● AVAILABLE DATA:

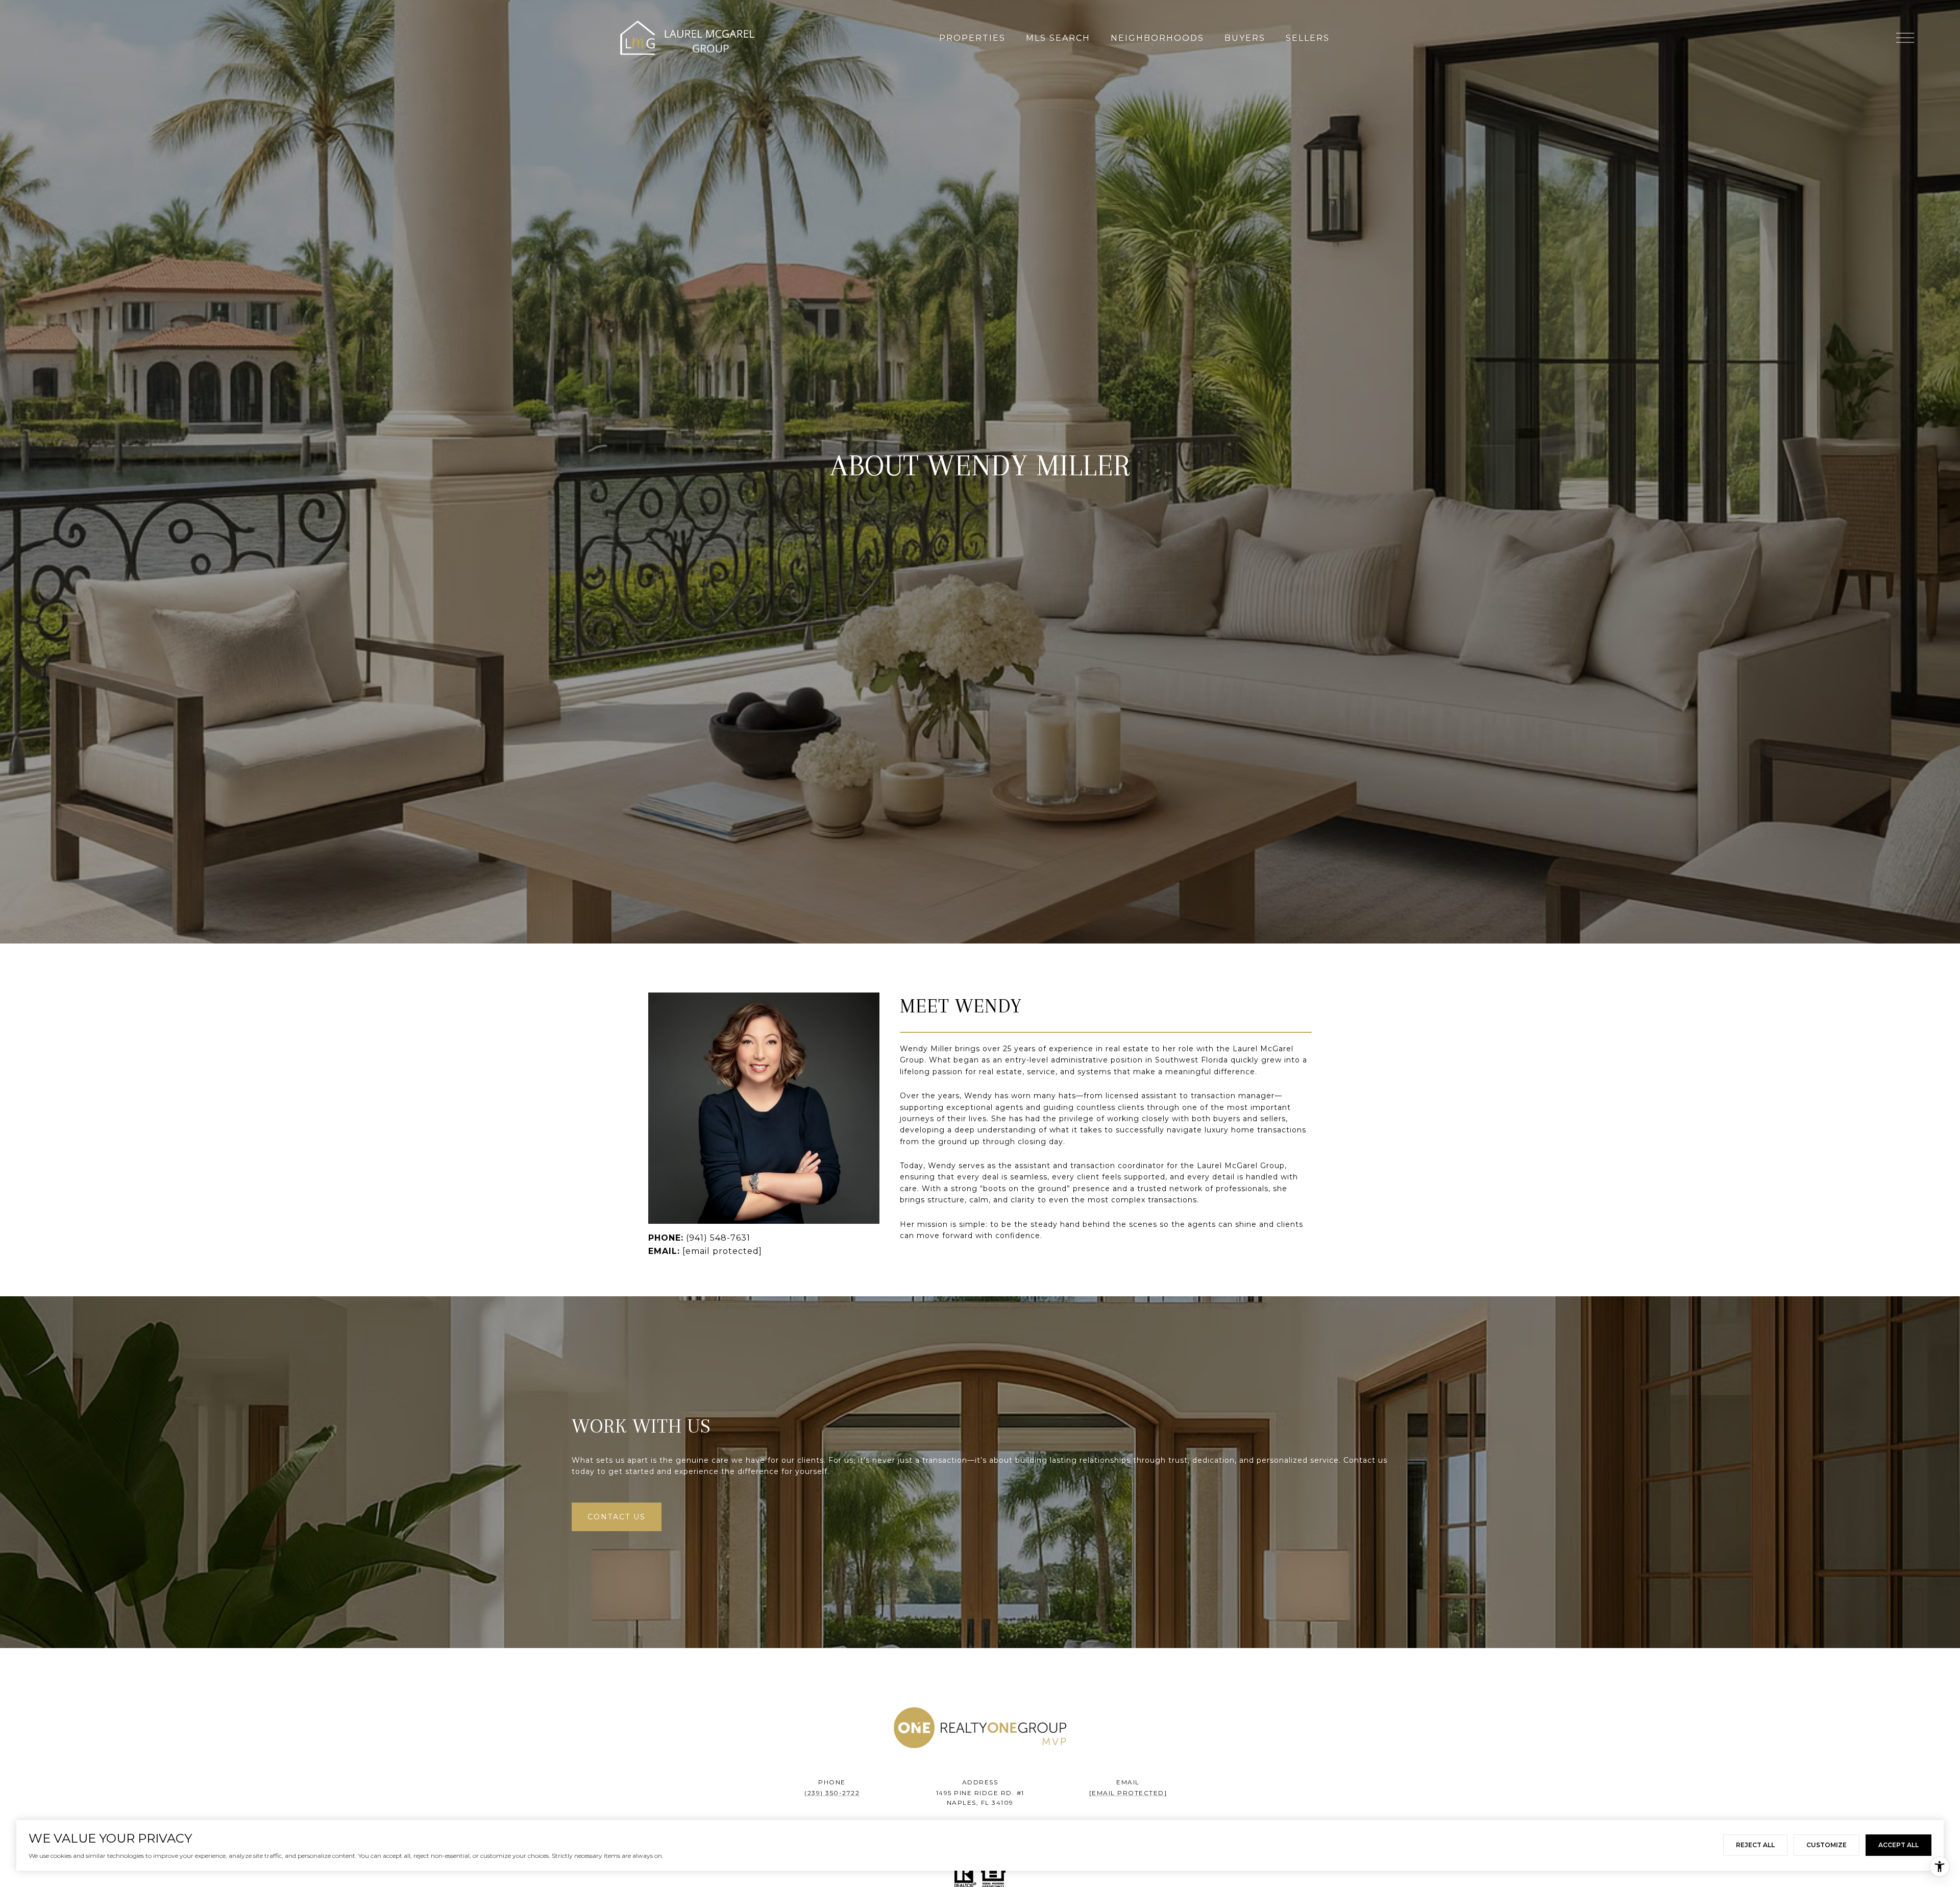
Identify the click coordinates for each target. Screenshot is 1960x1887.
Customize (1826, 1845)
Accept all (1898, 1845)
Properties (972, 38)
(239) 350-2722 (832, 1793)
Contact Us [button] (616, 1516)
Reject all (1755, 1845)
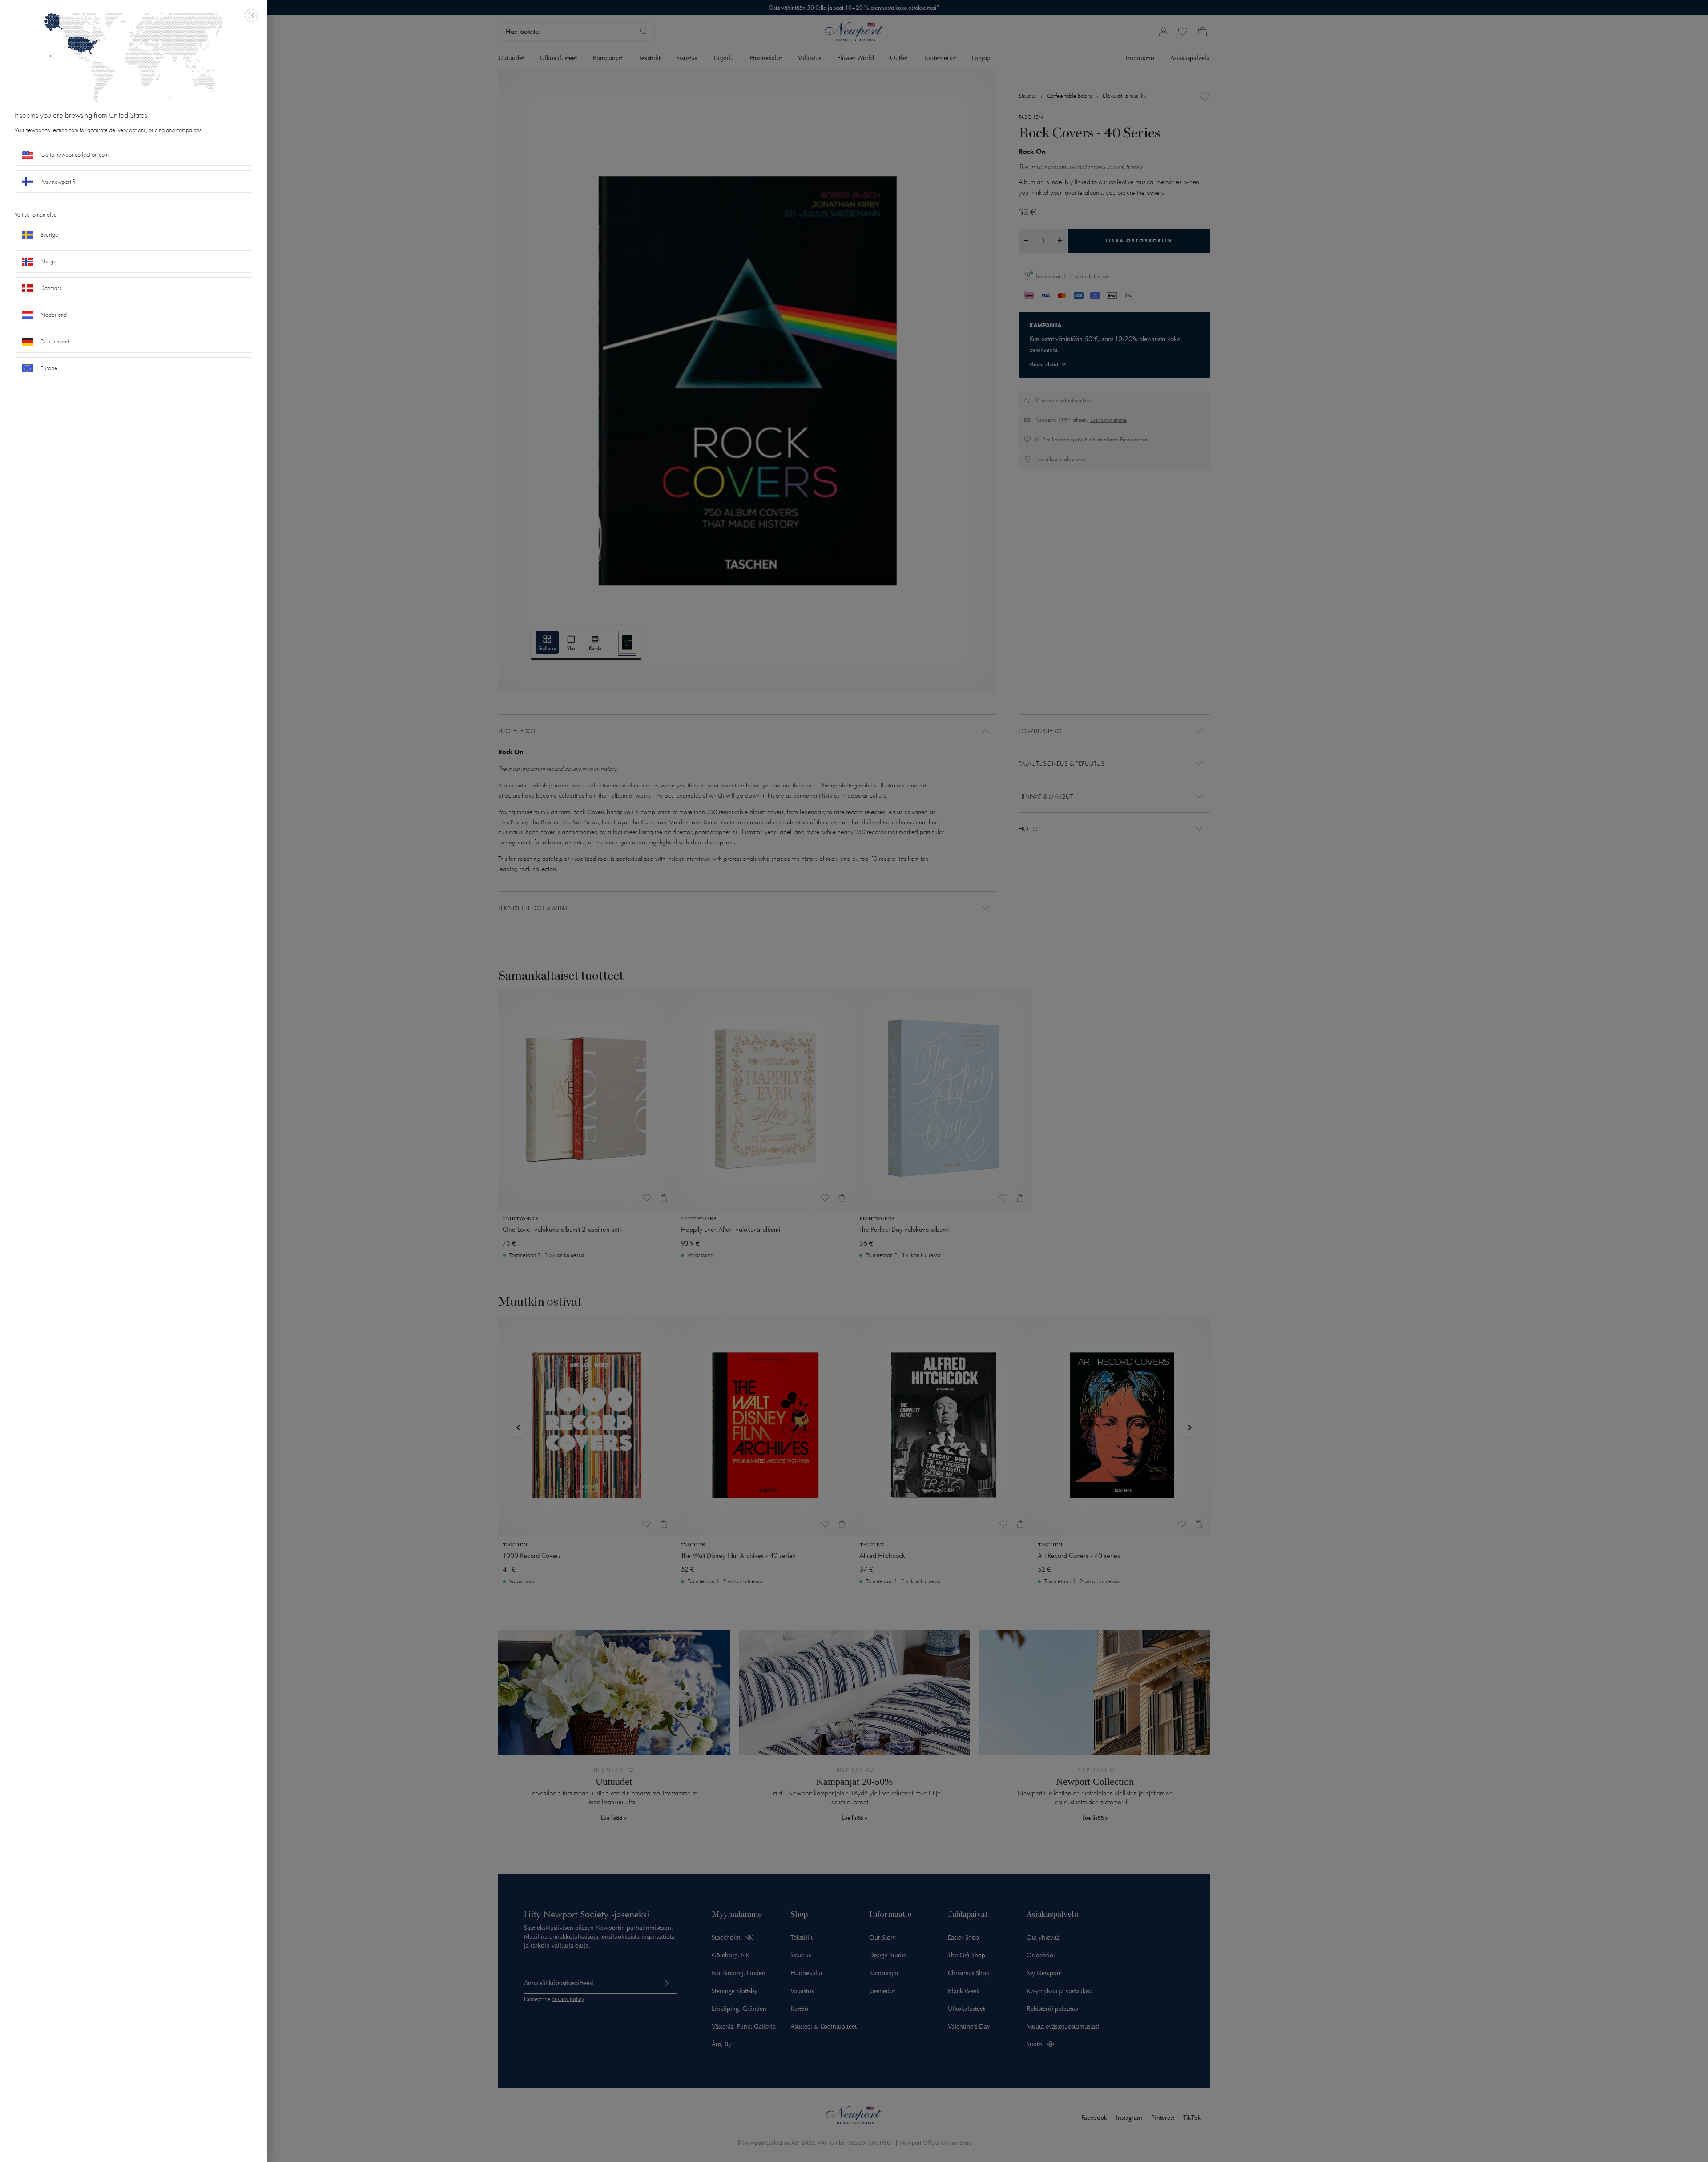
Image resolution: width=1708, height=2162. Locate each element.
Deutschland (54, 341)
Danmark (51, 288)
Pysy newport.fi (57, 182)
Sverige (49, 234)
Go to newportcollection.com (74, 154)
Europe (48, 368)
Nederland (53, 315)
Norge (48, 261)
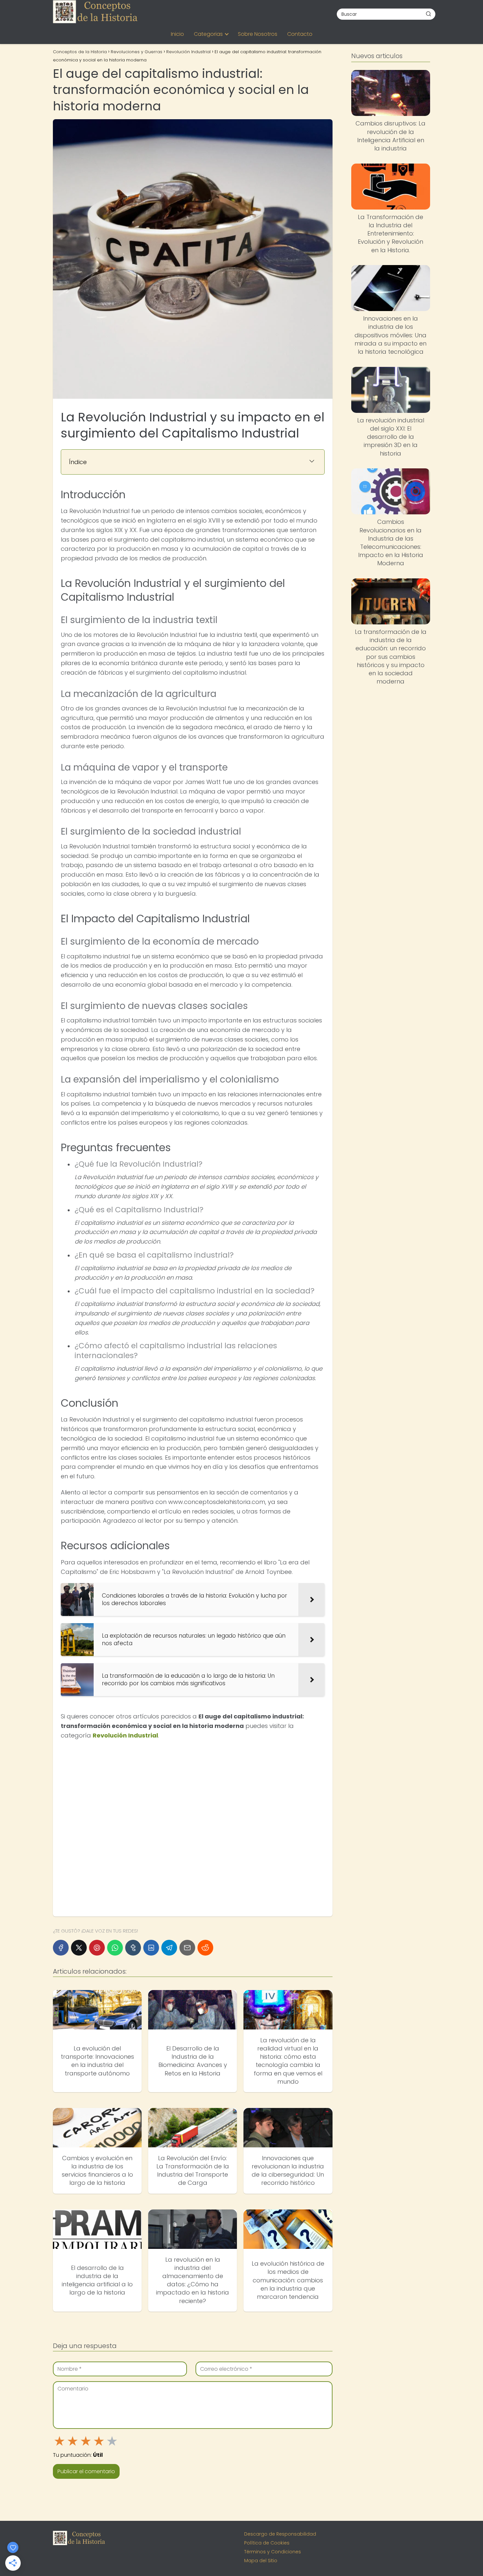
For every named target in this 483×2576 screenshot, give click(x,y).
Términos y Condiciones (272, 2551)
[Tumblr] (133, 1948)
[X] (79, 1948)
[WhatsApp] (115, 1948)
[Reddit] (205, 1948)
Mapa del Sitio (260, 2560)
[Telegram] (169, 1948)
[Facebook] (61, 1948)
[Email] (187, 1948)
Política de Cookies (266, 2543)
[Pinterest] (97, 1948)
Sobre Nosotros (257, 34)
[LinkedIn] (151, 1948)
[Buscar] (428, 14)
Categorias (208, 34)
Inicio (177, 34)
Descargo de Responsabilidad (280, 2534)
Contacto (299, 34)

● AIM OF THE TASK: The entries above hold the needed span. Transcribe exactly the lines from the one with "[WhatsApp] (115, 1948)" to the one with "Inicio (177, 34)", both included.

● TASK RESULT:
[WhatsApp] (115, 1948)
[Reddit] (205, 1948)
Mapa del Sitio (260, 2560)
[Telegram] (169, 1948)
[Facebook] (61, 1948)
[Email] (187, 1948)
Política de Cookies (266, 2543)
[Pinterest] (97, 1948)
Sobre Nosotros (257, 34)
[LinkedIn] (151, 1948)
[Buscar] (428, 14)
Categorias (208, 34)
Inicio (177, 34)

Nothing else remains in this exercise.